Di India, khususnya bagian utara, teknik vokal India(alap)—dalam hal ini lagu-lagu India tradisional—biasanya diiringi dengan alat musik seperti harmonium, tanpura, sitar, tabla, dan lainnya. Vokal atau musik klasik Hindustan adalah harta karun berupa teknik yang rumit. Inti dari tradisi musik India, menurut sebuah artikel di Serenade the Music of India, terletak pada alap, eksposisi improvisasi raga yang memukau dan meditatif.
Alap berfungsi sebagai pengenalan penting pada raga, mengatur suasana hati, dan menciptakan hubungan mendalam antara musisi, penonton, dan dewa (the divine). Selama berabad-abad, musisi klasik Hindustan yang legendaris telah mengembangkan gaya dan teknik alap yang berbeda, masing-masing ditandai dengan pendekatan unik dalam menyampaikan esensi raga dan melibatkan pendengar dalam perjalanan spiritual yang mendalam.
“Teknik olah vokal Hindustani dalam repertoar ini fokus pada teknik olah vokal gamaka, andolan, kana swar, murki, meend dan alap,” terang Desak.
Proses penciptaan “Kelangensih”, menurut Desak, diawali dengan meneliti berbagai jenis genre kidung dan hasil penelitiannya didokumentasikan menjadi sebuah buku berjudul “Imba Kidung Yadnya (Dharmagita)”. Sumber-sumber materi yang didapat lalu dituangkan ke dalam bentuk ide, gagasan, dan konsep garapan sesuai dengan kaidah-kaidah dalam penciptaan seni musik.
Selanjutnya dilakukan “ekplorasi” untuk mendapat gambaran dan kemungkinan-kemungkinan kesesuian frasa lagu yang dijajarkan pada komposisi seperti pada bagan komposisi yang telah dibahas di atas.
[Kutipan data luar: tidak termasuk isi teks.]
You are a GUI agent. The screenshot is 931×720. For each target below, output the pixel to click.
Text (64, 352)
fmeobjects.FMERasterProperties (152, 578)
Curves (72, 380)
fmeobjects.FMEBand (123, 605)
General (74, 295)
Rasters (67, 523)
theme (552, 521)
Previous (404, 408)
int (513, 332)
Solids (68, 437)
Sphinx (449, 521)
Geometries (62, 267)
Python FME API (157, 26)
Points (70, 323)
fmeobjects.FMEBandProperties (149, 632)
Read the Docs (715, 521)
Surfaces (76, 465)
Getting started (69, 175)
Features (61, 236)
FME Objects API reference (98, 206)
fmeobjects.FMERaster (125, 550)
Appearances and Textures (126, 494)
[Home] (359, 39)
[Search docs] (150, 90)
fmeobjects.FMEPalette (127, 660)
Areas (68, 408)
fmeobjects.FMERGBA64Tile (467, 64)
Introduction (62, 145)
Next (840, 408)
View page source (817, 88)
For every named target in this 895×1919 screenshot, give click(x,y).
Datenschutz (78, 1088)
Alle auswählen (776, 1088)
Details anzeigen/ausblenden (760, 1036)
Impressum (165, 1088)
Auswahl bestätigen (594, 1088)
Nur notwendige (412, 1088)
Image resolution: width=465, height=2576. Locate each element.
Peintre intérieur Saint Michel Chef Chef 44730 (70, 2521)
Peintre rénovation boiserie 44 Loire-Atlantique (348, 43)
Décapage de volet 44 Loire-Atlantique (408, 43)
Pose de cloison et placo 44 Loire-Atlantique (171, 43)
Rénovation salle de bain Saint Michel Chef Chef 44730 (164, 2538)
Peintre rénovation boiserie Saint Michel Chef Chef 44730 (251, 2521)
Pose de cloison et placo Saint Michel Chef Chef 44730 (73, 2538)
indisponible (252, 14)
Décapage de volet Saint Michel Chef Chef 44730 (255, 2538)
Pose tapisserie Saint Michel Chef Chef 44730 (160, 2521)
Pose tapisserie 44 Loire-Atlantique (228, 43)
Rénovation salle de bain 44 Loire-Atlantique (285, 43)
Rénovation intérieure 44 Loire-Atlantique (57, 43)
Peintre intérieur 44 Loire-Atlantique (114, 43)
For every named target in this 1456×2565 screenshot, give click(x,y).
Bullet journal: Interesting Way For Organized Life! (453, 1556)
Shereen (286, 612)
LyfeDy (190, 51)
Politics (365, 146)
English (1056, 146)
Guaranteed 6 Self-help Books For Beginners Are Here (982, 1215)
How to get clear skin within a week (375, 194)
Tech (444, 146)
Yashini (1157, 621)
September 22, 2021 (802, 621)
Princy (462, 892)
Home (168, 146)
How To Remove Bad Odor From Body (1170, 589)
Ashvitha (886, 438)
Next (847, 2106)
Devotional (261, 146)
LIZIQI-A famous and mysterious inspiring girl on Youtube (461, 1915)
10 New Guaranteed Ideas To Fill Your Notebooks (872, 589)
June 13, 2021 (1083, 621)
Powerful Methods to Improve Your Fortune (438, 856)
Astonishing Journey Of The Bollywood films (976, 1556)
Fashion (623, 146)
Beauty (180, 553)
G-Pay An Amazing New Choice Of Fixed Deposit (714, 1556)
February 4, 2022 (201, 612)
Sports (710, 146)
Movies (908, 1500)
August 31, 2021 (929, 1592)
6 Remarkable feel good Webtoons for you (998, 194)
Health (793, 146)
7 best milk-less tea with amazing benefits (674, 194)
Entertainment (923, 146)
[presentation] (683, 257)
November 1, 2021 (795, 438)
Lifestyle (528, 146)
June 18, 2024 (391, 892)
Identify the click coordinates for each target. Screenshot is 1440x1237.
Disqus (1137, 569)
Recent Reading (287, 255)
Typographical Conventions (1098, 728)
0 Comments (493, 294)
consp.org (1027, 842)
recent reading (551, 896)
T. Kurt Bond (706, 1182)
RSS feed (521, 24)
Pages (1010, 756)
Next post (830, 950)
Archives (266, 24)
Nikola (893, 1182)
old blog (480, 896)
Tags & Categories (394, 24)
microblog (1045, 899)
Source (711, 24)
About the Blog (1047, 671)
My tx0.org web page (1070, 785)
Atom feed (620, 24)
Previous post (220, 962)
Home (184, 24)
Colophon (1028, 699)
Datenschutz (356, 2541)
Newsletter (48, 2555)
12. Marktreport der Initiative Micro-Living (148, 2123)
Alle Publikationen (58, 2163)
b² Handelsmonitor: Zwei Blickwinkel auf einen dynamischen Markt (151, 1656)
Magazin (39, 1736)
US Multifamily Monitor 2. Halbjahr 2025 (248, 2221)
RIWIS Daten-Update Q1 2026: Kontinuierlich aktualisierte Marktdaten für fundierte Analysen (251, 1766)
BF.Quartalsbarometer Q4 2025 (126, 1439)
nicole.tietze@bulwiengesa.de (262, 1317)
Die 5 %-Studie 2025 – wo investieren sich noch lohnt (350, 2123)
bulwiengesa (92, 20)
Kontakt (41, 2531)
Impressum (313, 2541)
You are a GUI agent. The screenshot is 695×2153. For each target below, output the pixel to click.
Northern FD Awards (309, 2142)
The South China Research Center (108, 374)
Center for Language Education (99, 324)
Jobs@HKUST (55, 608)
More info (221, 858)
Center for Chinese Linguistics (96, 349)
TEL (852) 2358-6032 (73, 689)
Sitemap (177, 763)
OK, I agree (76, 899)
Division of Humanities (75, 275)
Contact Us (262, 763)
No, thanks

“Tahap berikutnya improvisasi. Sebuah tahapan berproses dengan mencari berbagai kemungkinan untuk mendapatkan frasa-frasa kalimat lagu, termasuk ornamentasinya. Ini membutuhkan proses panjang sebagai bagian inti sebuah kreativitas penciptaan,” ujar Desak.
Proses improvisasi, lanjut Desak, berjalan beriringan dengan para pelaku/penyaji, baik vokalis maupun para musisi instrumentalnya. Komposisi secara menyeluruh, ornamentasi detail, membangun dinamika, dan menentukan format akhir adalah merupakan bagian mengalir dari transisi akhir improvisasi menuju pembentukan (forming).
Apa yang dilakukan Desak dalam “Kelangensih” memang hanya sekadar menempel unsur-unsur Bali, India, dan Barat. Namun, terlepas dari semua itu, karya musik ini tetap bisa diapresiasi—karena modal materi tradisi yang dikembangkan secara kreatif dan inovatif, sekali lagi, bertujuan untuk melestarikan kearifan lokal berupa kidung keagamaan dan mengangkatnya ke jenjang yang lebih dari sekadar warisan masa silam.[T]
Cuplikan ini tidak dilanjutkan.